Input data:
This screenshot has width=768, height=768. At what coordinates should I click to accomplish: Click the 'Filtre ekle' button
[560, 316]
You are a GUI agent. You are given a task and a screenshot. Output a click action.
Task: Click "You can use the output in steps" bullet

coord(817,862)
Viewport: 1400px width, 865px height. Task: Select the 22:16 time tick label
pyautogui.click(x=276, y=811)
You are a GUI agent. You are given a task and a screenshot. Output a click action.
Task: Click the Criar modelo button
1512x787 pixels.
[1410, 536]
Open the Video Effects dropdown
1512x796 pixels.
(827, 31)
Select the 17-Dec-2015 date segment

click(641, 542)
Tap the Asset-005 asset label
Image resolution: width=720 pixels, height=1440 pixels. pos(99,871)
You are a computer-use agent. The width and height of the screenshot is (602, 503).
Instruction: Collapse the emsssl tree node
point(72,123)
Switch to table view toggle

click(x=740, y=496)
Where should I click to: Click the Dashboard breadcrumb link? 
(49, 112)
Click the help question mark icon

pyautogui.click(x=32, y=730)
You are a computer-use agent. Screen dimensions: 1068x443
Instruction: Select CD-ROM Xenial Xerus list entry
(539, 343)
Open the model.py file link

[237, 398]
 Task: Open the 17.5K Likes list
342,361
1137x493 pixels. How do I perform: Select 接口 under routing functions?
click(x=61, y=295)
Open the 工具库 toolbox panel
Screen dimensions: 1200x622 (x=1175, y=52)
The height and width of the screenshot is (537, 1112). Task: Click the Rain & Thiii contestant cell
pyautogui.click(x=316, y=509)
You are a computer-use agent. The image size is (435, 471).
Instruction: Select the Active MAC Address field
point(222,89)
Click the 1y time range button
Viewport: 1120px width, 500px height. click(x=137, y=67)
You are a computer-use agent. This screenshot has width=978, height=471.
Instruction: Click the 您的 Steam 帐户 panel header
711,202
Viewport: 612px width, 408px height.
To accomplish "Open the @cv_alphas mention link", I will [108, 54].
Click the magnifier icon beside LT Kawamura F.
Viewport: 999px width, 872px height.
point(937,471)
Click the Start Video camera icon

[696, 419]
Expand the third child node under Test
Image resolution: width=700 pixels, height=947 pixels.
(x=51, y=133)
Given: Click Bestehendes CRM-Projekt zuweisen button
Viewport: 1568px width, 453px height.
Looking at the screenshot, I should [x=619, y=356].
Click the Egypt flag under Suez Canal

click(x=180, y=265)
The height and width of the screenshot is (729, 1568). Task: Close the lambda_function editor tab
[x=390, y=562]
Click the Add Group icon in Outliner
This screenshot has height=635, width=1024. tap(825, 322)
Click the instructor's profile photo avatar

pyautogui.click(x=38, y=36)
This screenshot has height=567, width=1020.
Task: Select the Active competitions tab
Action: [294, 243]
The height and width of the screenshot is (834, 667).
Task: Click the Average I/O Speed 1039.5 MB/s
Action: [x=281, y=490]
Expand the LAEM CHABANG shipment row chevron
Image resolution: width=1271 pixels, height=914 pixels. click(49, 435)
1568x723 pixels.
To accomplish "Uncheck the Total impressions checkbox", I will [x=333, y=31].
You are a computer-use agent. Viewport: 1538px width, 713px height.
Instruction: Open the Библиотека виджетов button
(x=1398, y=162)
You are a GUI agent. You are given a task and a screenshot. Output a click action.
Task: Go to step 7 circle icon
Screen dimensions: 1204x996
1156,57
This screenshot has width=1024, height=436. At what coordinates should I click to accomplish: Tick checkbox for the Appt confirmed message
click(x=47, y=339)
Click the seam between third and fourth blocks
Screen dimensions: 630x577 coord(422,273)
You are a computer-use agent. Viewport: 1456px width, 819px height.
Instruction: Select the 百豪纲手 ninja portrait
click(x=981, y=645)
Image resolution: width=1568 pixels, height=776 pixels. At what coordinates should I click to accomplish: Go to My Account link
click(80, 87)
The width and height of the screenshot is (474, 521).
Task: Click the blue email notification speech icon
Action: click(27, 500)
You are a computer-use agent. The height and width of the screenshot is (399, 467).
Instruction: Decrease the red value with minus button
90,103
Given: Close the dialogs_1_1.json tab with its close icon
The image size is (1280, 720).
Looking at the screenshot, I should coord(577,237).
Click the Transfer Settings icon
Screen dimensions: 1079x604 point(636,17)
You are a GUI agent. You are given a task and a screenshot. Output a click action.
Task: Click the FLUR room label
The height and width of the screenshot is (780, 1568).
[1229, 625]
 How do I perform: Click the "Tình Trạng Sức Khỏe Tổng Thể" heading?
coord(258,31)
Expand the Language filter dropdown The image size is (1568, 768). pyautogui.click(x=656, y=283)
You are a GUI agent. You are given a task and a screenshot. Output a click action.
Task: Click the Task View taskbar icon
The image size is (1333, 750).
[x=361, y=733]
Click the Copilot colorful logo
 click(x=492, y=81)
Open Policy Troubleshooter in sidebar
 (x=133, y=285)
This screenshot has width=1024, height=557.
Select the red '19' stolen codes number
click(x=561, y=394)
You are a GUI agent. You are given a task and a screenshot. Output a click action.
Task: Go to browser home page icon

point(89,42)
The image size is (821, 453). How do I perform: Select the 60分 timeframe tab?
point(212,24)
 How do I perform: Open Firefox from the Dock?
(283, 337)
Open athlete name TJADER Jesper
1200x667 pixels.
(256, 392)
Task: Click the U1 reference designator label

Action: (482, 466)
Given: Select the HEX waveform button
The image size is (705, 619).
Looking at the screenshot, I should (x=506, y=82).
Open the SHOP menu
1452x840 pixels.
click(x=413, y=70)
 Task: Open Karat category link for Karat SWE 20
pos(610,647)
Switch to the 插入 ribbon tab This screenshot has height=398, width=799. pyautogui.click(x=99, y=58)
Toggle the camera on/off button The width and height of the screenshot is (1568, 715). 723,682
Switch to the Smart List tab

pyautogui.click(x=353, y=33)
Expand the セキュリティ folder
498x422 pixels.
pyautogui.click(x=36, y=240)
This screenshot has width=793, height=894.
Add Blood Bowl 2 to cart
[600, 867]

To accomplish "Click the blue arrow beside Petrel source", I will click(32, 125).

Exercise prompt:
What is wanted is every line from the first line of the entries through the line that contains "You are a computer-use agent. The width", given again exactly.

Written solution:
This screenshot has width=768, height=768. At what coordinates should I click to accomplish: Click the 'Filtre ekle' button
[560, 316]
You are a GUI agent. You are given a task and a screenshot. Output a click action.
Task: Click "You can use the output in steps" bullet

coord(817,862)
Viewport: 1400px width, 865px height. Task: Select the 22:16 time tick label
pyautogui.click(x=276, y=811)
You are a GUI agent. You are given a task and a screenshot. Output a click action.
Task: Click the Criar modelo button
1512x787 pixels.
[1410, 536]
Open the Video Effects dropdown
1512x796 pixels.
(827, 31)
Select the 17-Dec-2015 date segment

click(641, 542)
Tap the Asset-005 asset label
Image resolution: width=720 pixels, height=1440 pixels. pos(99,871)
You are a computer-use agent. The width and height of the screenshot is (602, 503).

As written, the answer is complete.